On 29 May, after a two-year pilot period, researchers behind GTEx released a progress update about how the database has evolved and how it promises to serve as a useful resource going forward (Nat. Genet. 45, 580–585, 2013). The project has already collected data on genetic expression from more than 1,800 post-mortem tissue samples from a total of 190 healthy donors.

According to GTEx program director, the NHGRI's Jeff Streuwing, the database is the first to analyze levels of RNA in different tissues within an individual donor—24 different tissues per person, on average. In the two months following the official April launch of the GTEx database, about 55 researchers requested access.

One draw of the database is that scientists who study specific gene mutations or single nucleotide polymorphisms (SNPs) “can go put in that SNP number and see how that SNP acts in local tissues,” Struewing says.

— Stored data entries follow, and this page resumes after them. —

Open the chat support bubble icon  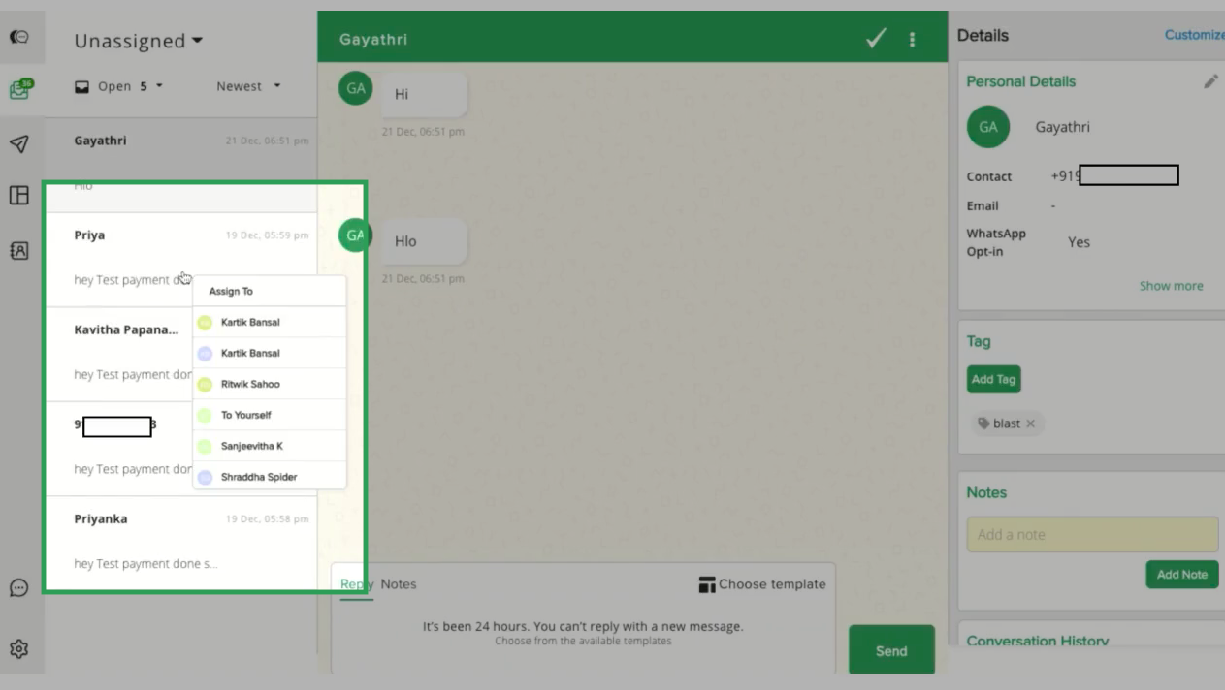coord(19,587)
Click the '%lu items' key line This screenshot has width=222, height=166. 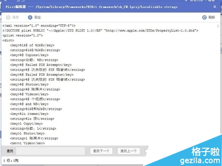tap(29, 114)
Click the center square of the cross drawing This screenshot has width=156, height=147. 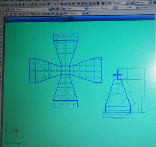coord(65,70)
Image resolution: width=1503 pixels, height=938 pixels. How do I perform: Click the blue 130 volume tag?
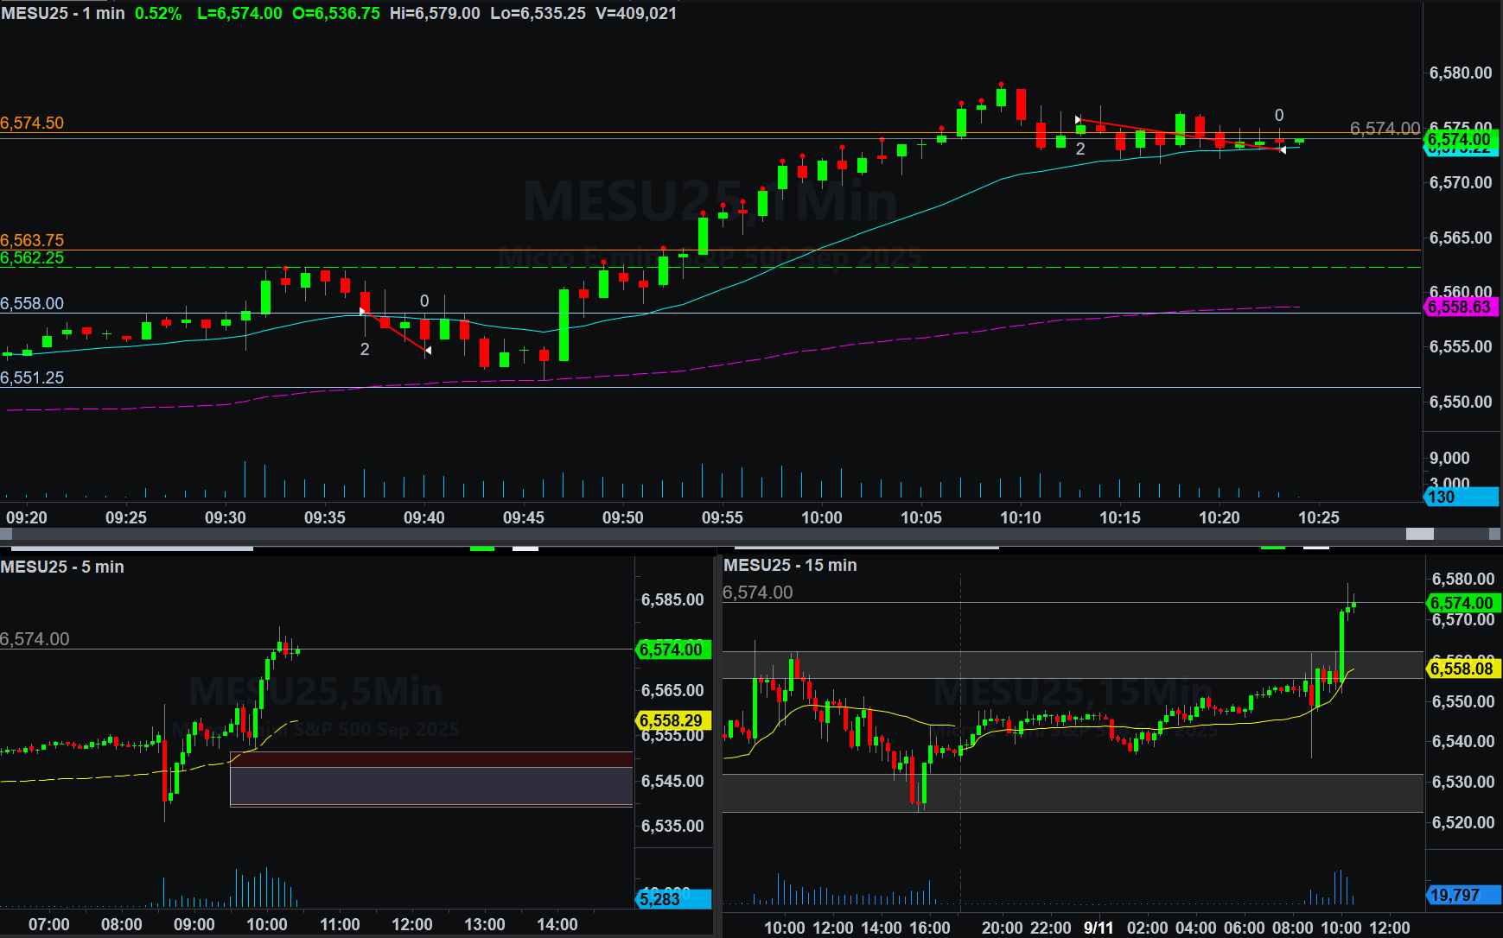tap(1460, 497)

Researchers must understand normal gene expression to grasp which signals go awry in illness, explains Kristin Ardlie, one of several principal investigators of the GTEx project and director of the Biological Samples Platform at the Broad Institute in Cambridge, Massachusetts. The goal is for genetic understanding to yield more effective disease therapeutics, Ardlie says, and the research GTEx allows is “the next step along that pathway to understand the function and regulation” of genetic expression.

Stephen Hewitt studies malignant tissue samples in his pathology lab, so the genetic expression data he sees primarily come from diseased cells. The GTEx database will bring him “a catalog of gene expression in a normal tissue,” which is “incredibly valuable,” says Hewitt, a cancer researcher at the US National Cancer Institute in Bethesda, Maryland, who helped develop the method GTEx uses to preserve its samples but has not been involved in data collection.

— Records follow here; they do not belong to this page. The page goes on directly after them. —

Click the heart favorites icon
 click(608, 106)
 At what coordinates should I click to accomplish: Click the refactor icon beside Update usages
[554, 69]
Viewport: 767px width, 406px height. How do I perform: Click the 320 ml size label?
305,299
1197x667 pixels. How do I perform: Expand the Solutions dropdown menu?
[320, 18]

GTEx might also provide a baseline of RNA levels for researchers to understand how therapies influence tissue differently. Researchers already make “use of RNA sequence data in the prediction of drug responses,” Ardlie says. She points to a recent study that related the gene expression in cancer cell lines to their drug response; for example, that expression of the Schlafen family member 11 gene (SLFN11) predicted sensitivity to topoisomerase inhibitors (Nature 483, 603–607, 2012).

Last year, at the American Society of Human Genetics annual meeting in San Francisco, GTEx researchers reported that preliminary analysis of gene expression information in the database from blood, lung, thyroid, heart, muscle and skin tissue confirmed the presence of SNP epicenters regulating RNA levels known as 'expression quantitative trait loci' (eQTLs). Moreover, it showed the potential to pinpoint new eQTLs. Past research, for example, has pointed to an eQTL for orosomucoid like 3 (ORMDL3), a gene thought to influence asthma risk, though researchers haven't yet detected a difference in expression between diseased and healthy individuals (Nat. Rev. Genet. 12, 277–282, 2012).

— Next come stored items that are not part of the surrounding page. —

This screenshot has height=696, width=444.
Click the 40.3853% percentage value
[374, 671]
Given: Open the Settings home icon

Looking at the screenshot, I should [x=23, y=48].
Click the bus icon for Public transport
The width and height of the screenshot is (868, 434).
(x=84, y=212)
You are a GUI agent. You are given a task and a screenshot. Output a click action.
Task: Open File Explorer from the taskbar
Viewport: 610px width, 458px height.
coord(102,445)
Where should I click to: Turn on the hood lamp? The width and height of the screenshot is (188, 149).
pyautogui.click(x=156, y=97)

Now that the pilot phase has ended, GTEx has begun to scale up—with the goal of offering gene expression data from 900 donors by 2015. Down the road, the GTEx team hopes to run whole-genome methylation analysis on its samples, which would give more information on underlying biological mechanisms of gene expression, and proteomic analysis, which would provide insight on the proteins at work in each cell, Struewing says.